Glamweazel’s London-anthem for our time is indeed a poignant one, lamenting the demise of many of that city’s iconic music venues, in particular Tin Pan Alley aka Denmark Street.

Lionel Bart, another very London songwriter (Oliver!) gave us ‘Things ain’t what they used to be’ as long ago as the early Sixties and indeed they are hardly likely to be so again! I’m sure Glamweazel would agree wholeheartedly. Sadly, things can only get worse. As the artist sadly proclaims in his ‘The Ghosts of Denmark Street’, “They’re ripping out the guts from my hometown”… of course, ‘they’ refers to the property developers and capitalists.

Gone and going are the places where the mavericks and the rockers gave the world its beat, and indeed the song alludes to venues such as The Astoria, the 12 Bar Club and the Regent Sounds Studio. From the late Fifties to the late Seventies this little area was a virtual haven for budding and established musicians alike… and with Charing Cross Road just around the corner for the avid bibliophile (many of whom were musicians).

As Glamweazel observes, “The town hall planners ain’t got no beat” and how very true this is! The song is redolent of a 60’s folk-rock track that in this nostalgic context works extremely well. We are talking a catchy beat and a riff you can whistle albeit with a tear in your eye. Talk about an upbeat tune with a downbeat message!
A golden era that is gone, gone, gone… thanks Glamweazel for spelling it out a little more loudly!

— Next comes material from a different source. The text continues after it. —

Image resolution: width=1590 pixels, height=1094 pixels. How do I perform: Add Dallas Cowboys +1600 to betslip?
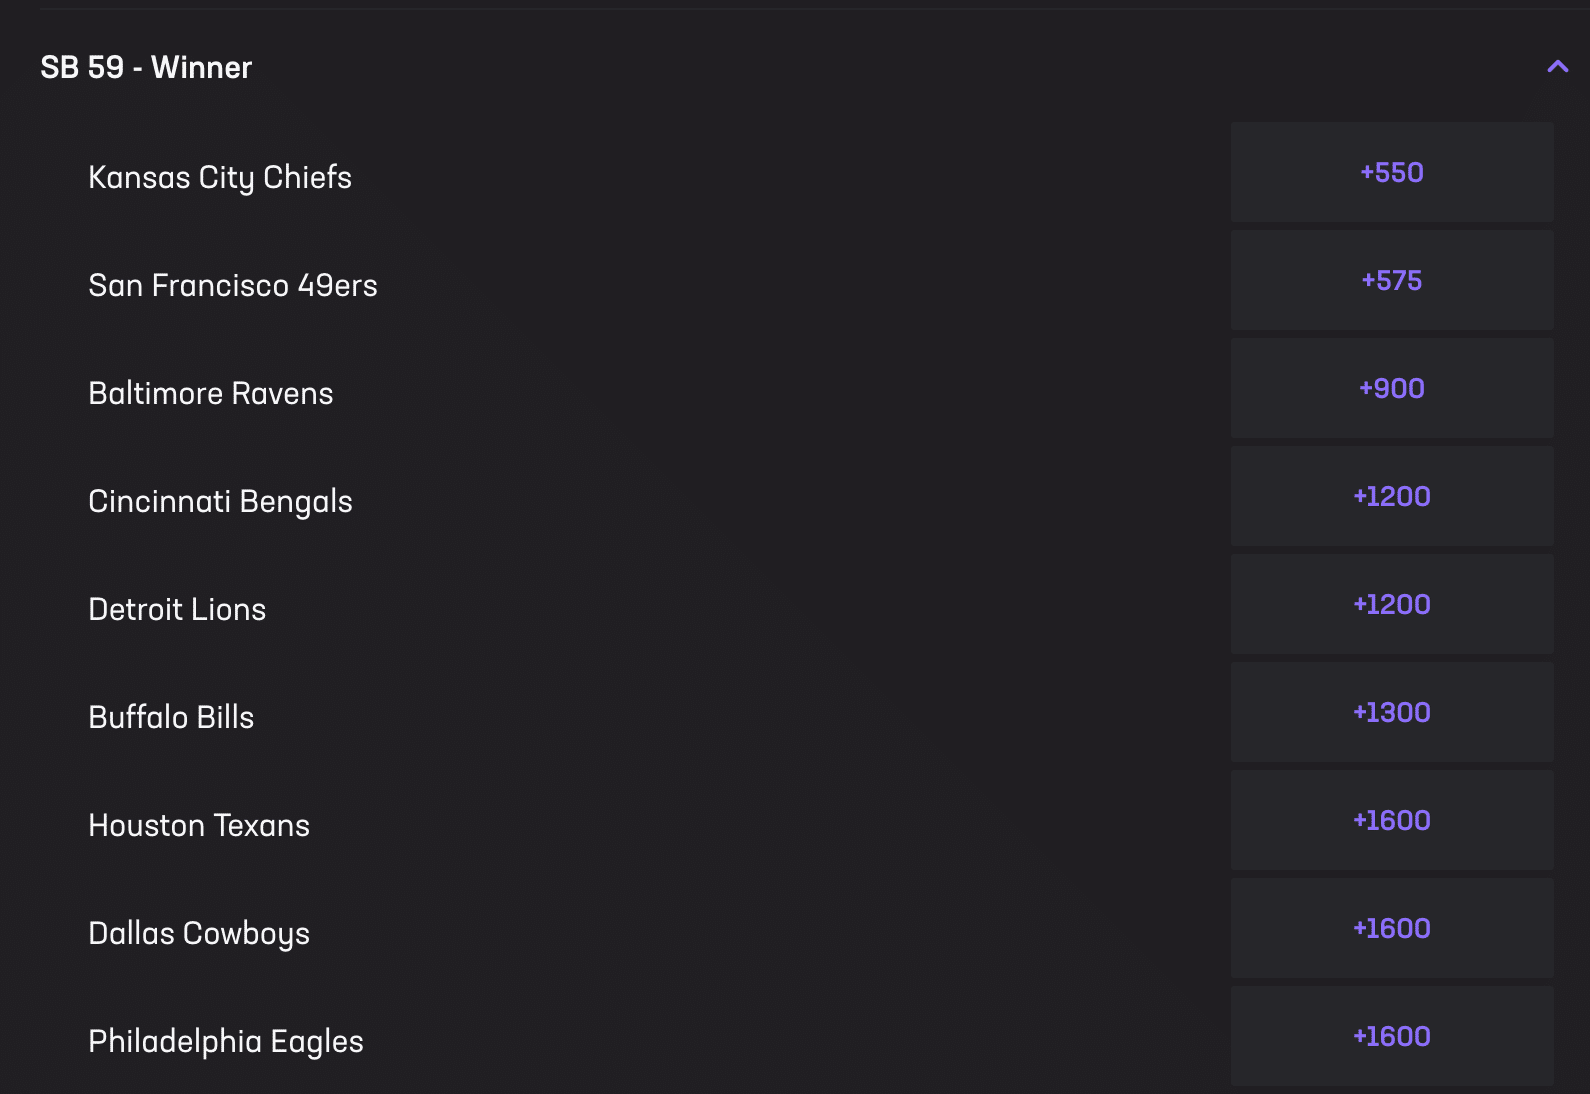coord(1391,928)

Glamweazel’s Jerry Thornton-Jones would like to share his opinion with Music-News readers in the following interview:

Music-News:
Jerry, when did you decide to write a song about this sorry state of affairs?

Jerry Thornton-Jones:
I occasionally travel into London from the sticks, and I always seem to end up window shopping and soaking up the nostalgia of Soho and in particular Denmark Street…for such a non-descript little street it’s amazing how influential it has been in our culture. The last time I wandered down it was just after The 12 Bar had closed down, and protesters had moved in, and it struck me how sad this was and how many other shops and venues had shut down in the last couple of years …it felt like the end of an era. The song wrote itself really… all done in 30 minutes. So I thought, let’s get it recorded and see what happens!

MN:
Do you hope to get extensive airplay and it will shake up people – especially those responsible for the shambles?

J T-J:
To be honest I would be surprised if it gets any airplay outside London because it’s so London specific, but then again the same problems are happening in Manchester, Newcastle. Liverpool etc…The grass roots of music are being destroyed without a thought as to the lasting consequences… Where are new bands going to be able learn their trade and pay their dues in the future…? It’s now all about instant YouTube success with nothing of substance to back it up….

MN:
Can you see London ever getting back its swing again?

J T-J:
I think things are going to get worse before they get better…its all about money at the end of the day, but everything is cyclical and out of it a new movement will come out from the suburbs and beyond. The one certain thing is that the human spirit will always find alternative ways to express itself.

MN:
Do you plan on a protest letter or a petition which will be send to various councils, town planners and 10 Downing Street?

J T-J:
Quite frankly no… but by talking and singing about it will certainly help. We have met up with Friends of Tin Pan Alley who have been actively campaigning to ‘Save Soho’.

MN:
What, in your opinion, could or should be done to make those in charge more aware of the damage they cause?

J T-J:
I think that the powers that be need to be brave enough to think twice about this redevelopment juggernaut that seems to be running riot, and designate these iconic locations as 'heritage sights'…. Lets preserve the buildings, get the private businesses back in and the tourists (and money) will follow. Let’s celebrate this great cultural and rock ‘n’ roll contribution that these little back streets and scuzzy little clubs have made before its too late.